You should check out troposphere (https://github.com/cloudtools/troposphere/) and stacker (https://github.com/remind101/stacker/). I'm a maintainer of both - we try to make CF easier by catching errors earlier, and allowing you to do things like write for loops, in troposphere. stacker tries to take your troposphere templates and tie them together as totally separate stacks.
If you already have a support plan, it's free. So yes, I have. Nothing useful so far, but I plan to keep checking it periodically in case I'm off my game.
> There is no reason why you should manage your infrastructure manually. It's unprofessional! It's a mess!
Nonsense. Cloudformation has it's issues. It takes time to learn and implement. The templates can break, requiring the stack to be destroyed and remade. In the sample in the article, the database is in the same template as everything else - what fun that will be when an update breaks the template and you have to reapply the stack (which destroys the existing database).
Cloudformation is good, but it comes with caveats, and the idea that you should only manage an AWS stack with CF is utter tripe.
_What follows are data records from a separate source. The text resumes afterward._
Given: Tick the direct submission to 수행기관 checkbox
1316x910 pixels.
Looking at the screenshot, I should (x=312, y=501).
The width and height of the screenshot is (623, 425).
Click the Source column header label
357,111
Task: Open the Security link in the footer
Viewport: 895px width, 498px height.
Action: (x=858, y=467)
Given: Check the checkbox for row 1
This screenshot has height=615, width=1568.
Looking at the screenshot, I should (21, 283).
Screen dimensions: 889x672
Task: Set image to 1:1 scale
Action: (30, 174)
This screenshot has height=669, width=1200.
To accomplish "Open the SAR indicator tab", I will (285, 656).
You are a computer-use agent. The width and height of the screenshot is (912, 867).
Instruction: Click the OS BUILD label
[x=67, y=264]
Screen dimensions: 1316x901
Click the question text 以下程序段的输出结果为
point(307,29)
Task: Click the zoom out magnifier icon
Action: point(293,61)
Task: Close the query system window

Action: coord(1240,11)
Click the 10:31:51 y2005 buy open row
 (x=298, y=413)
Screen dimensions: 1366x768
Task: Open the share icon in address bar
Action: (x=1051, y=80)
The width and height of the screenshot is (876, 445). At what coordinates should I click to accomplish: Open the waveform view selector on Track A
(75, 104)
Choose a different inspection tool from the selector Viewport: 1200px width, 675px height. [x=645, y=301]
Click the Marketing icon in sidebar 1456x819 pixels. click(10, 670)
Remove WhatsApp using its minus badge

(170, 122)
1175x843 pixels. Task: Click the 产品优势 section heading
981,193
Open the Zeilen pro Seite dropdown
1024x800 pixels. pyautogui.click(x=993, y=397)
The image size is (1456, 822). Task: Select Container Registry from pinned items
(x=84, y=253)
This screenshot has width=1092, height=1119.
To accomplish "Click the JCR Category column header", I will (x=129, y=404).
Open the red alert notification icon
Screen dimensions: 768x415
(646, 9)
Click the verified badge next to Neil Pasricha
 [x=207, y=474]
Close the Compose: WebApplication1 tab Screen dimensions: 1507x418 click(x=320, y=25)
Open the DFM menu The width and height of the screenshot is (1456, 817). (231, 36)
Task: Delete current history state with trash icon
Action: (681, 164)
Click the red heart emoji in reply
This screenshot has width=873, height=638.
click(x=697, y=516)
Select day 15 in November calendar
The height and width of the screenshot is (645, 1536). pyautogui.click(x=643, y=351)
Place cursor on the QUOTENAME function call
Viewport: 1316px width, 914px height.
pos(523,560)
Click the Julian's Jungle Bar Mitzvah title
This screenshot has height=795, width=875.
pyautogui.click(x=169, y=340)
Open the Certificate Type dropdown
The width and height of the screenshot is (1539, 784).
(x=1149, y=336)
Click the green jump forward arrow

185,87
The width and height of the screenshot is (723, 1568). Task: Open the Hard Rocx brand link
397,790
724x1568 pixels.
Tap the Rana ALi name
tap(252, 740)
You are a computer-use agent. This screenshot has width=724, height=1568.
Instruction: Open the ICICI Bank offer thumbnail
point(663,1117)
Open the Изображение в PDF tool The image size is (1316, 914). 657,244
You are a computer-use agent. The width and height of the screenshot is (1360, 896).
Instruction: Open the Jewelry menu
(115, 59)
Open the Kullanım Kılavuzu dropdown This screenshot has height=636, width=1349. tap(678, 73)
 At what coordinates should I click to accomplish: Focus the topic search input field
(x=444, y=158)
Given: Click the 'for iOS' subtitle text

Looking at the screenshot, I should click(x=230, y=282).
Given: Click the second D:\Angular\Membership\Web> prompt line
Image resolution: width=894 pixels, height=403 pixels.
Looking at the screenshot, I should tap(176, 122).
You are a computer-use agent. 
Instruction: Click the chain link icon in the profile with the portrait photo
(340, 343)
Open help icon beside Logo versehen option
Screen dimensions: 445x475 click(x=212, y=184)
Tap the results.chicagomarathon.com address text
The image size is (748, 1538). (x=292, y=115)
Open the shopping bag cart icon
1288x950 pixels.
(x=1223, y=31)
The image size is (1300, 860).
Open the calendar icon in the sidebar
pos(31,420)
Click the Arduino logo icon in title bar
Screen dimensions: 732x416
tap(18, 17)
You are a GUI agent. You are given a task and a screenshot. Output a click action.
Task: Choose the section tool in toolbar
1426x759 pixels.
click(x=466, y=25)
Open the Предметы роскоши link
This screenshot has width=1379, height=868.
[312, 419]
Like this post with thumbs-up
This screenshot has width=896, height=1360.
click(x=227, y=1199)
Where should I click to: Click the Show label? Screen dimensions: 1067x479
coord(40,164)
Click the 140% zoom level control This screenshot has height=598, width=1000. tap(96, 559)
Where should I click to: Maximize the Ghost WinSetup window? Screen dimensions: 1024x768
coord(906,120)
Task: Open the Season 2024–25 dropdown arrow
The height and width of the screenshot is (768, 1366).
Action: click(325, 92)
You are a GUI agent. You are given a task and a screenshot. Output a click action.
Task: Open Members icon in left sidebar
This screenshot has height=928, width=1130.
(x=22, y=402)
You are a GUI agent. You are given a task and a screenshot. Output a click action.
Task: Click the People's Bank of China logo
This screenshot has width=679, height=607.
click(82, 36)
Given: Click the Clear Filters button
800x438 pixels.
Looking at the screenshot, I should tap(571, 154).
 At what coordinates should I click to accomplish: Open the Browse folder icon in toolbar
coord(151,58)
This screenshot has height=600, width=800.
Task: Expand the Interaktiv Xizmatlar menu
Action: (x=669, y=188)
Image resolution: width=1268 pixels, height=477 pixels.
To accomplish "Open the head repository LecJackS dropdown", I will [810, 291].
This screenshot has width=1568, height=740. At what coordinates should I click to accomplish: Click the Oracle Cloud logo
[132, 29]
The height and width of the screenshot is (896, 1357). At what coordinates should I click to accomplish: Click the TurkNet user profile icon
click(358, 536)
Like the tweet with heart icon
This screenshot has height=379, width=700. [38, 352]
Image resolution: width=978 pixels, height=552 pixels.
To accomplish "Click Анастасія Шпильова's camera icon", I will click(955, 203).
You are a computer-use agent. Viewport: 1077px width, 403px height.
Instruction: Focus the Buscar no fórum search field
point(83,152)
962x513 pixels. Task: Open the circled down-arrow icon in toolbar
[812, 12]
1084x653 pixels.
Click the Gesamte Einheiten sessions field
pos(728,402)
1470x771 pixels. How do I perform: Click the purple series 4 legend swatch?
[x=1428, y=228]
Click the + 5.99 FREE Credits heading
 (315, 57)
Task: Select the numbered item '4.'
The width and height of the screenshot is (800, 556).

As with everything, it depends on your use case.
Also weird is the article's demand of using autoscaling groups to monitor single instances. Why not just monitor them directly with cloudwatch?
> There is no reason - beside manually managed infrastructure - to not decrease the instance size (number of machines or c3.xlarge to c3.large) if you realize that your EC2 instances are underutilized.
This is wrong, too. Autoscaling takes time to scale up, and it scales up in stages. If you get sudden traffic, autoscaling can take too long. Again, it's about knowing your use case. Unfortunately for us, we can get sudden traffic when one of our clients does a media release and they don't tell us ahead of time, The five or so minutes it takes for instances to trigger the warning, start up a new set, and then attach these to a load balancer is too long for this particular use case, so we just have to run with a certain amount of excess capacity.
Autoscaling is awesome, but this article is way too didactic in it's No True Scotsman approach.
Cloudformation can really be a harsh mistress. I feel I'm constantly discovering good reasons for not including certain sets of resources in the same templates for reasons you and others touch on. And nested stacks? You know, never say never.. Probably never again.
I attended aws workshop, several years ago, there I realized, that this vast ecosystem of infrastructure services require a popularisation effort of similar scale. And not just in plain English. IAM that days was not very clearly understandable, search supported only ascii and was not really documented, now that ecosystem is in order of magnitude larger and more complex. And efforts like cloudonaut's should be greatly appreciated. For the greater public good. Thank you, man!
Perhaps the first AWS mistake you might make is... using AWS? Even before I started at Linode, I thought it was terrible. It's extremely, unreasonably pricey. The UI is terrible. Their offerings are availble elsewhere. I started MediaCrush, a now-defunct media hosting website, on AWS. After a while, we switched to dedicated hosting (really sexy servers). We were looking at $250 a month and scaled up to millions of visitors per day! I ran our bandwidth and CPU usage and such numbers through the AWS price calculator a while ago - over $20,000 per month. AWS is a racket. It seems to me like the easiest way to burn through your new startup's seed money real fast.
Edit: not trying to sell you on Linode, just disclosing that I work there. There are lots of options, just do the research before you reach for AWS.